Poor, but smiling nonetheless |
Last month, Paul
Mountjoy of Virginia wrote a snarky article for the Washington Times website
titled, “The Old West: When men were men and women knew their place.” He opens
with the following paragraph.
“How many times have we heard men declare of the days of the old West, ‘men were men and women stayed at home and knew their place’? This is a common refrain after folks watch a movie based on the period.”
How many times? None, that I've encountered. This is not a common refrain of Western film enthusiasts. It
is a writer’s cheap trick. Attribute a sexist comment to something you intend to
denigrate.
Mountjoy proceeds to
make commonplace observations about the true nature of gunfights in the Old
West, list everyday hardships as if they were unique to the frontier, and
reminds us that people died of disease and attacks without good medical
assistance. The West, of course, was completely void of compassion due to men
“witnessing 25 thousand deaths in a matter of days” during the Civil War. (I'm sure this callousness never afflicted men in the actual battleground state of
Virginia.) Mountjoy has a penchant for hyperbole. He also claimed prostitutes
in the West took “up to 50 or more customers nightly, more often than not,
in an alley between two buildings.”
Perhaps Mountjoy’s
motive is to promote employment for his friends in the nation’s capital. He
writes, “If their farmer husband became disabled and had no older sons to take
over the farm, they were in deep trouble. There were no government programs to
help.” That seals it; the real Old West was nothing like the movies. And I
thought White House Down was a documentary.
Mountjoy misses the
whole point of Western mythology. I wrote an article titled, “Is the Mythologyof the Old West Dead?” Here's one paragraph.

[Stored items]
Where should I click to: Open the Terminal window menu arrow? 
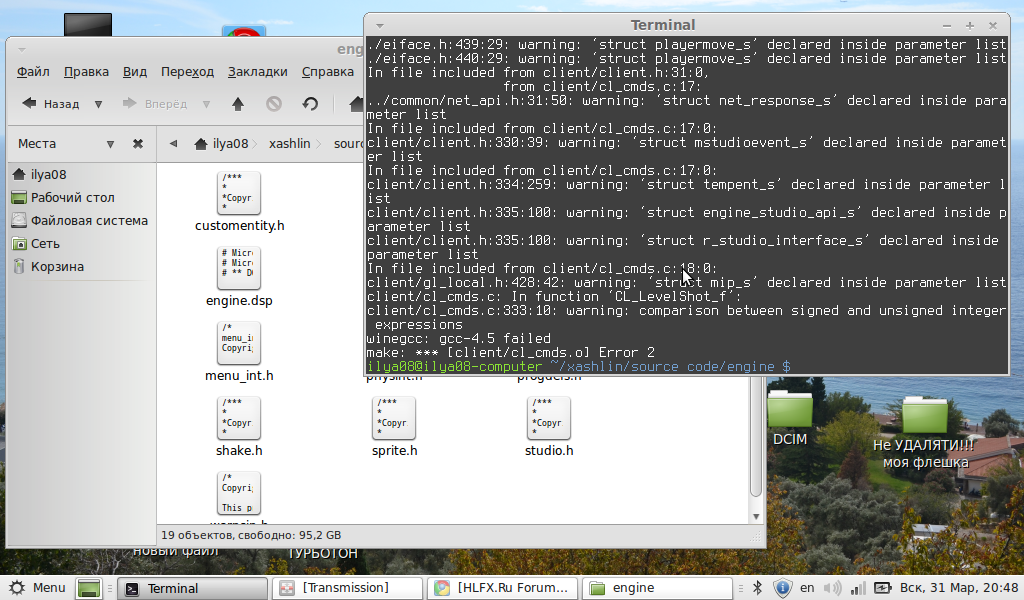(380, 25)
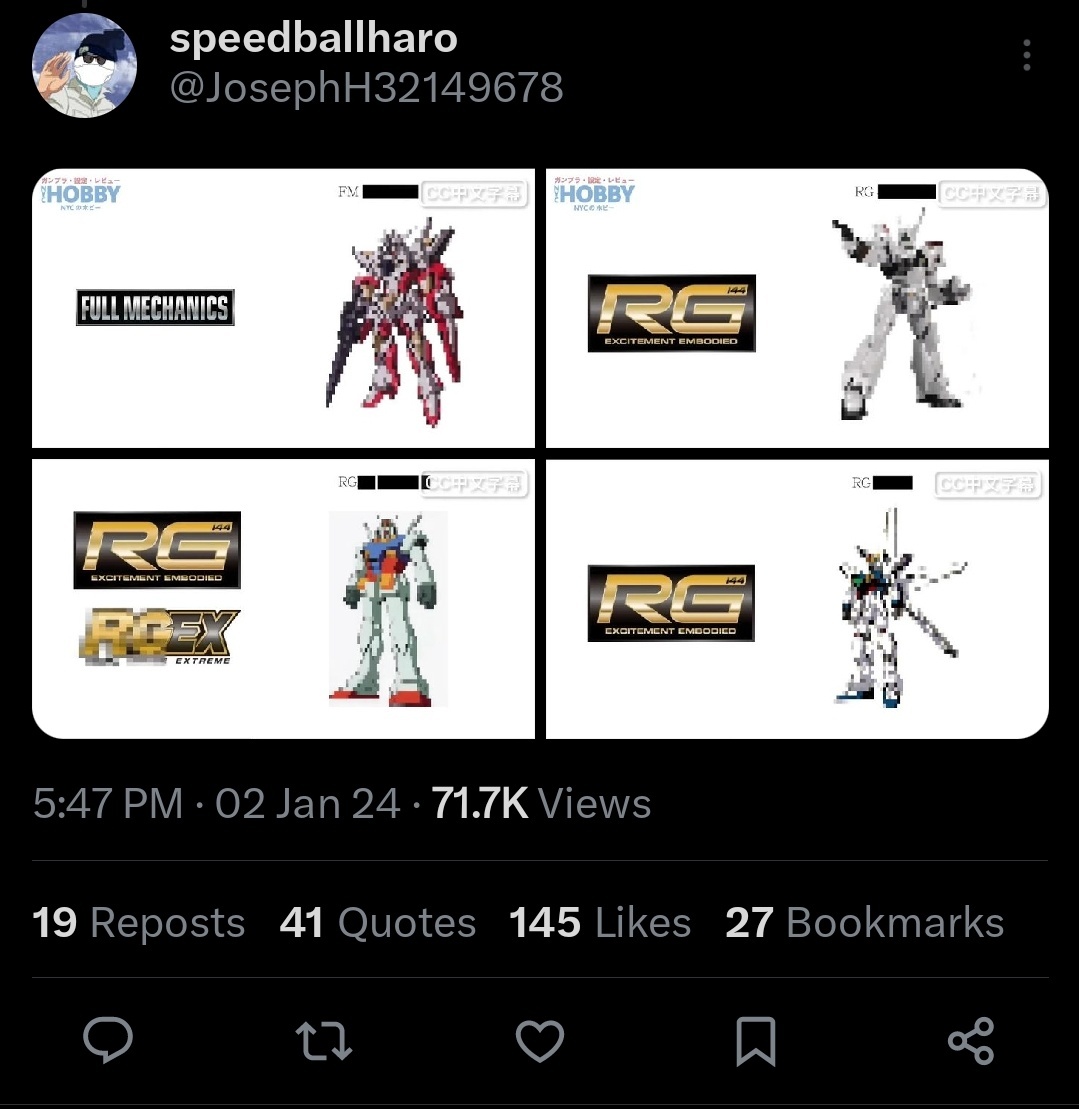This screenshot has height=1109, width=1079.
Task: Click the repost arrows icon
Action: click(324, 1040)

§ PARTS OF THE EXERCISE:
#1 Revise the commentary on Old West mythology from "Poor, but smiling" to "the following paragraph.", changing "snarky" to "sarcastic".
#2 Answer these questions using the commentary on Old West mythology:
(a) For which website did Paul Mountjoy write his article?
(b) According to Mountjoy, how many deaths did men witness in a matter of days during the Civil War?
(c) Which film does the writer joke about having thought was a documentary?
#3 Extend the commentary on Old West mythology past its final sentence.

§ ANSWERS TO EACH TASK:
#1
Poor, but smiling nonetheless |
Last month, Paul
Mountjoy of Virginia wrote a sarcastic article for the Washington Times website
titled, “The Old West: When men were men and women knew their place.” He opens
with the following paragraph.

#2
(a) The Washington Times website
(b) 25 thousand
(c) White House Down

#3
“The West, outer space, the future, or a make-believe land represents a new beginning in a fresh place away from home—the shrugging off of disappointments and a chance to start all over again. The romance and adventure of frontiers draws people desperate to escape the travail of their current existence. We've seen this in real life with the migrations to the New World and the Old West, but today many people satisfy this longing vicariously with fiction. If you're poor, your family makes you miserable, you've committed an act that offends society, or wanderlust has gripped you, then the adventure and limitless opportunity of a frontier beckons like a siren's call. Emigrating to a frontier means you get a do-over in a land with no rules, no fences, no referees.”
It’s the absence of
civilization that draws stalwart people to a frontier. They can start over and build a
better life. Maybe they won’t, but they’re willing to take risks just for the
chance. Listing hardships never dissuaded pioneers, whether they were setting off
for Plymouth or Tombstone. They were a tough and hopeful breed. We lament the
demise of the frontier and the Old West because we need more of these courageous people.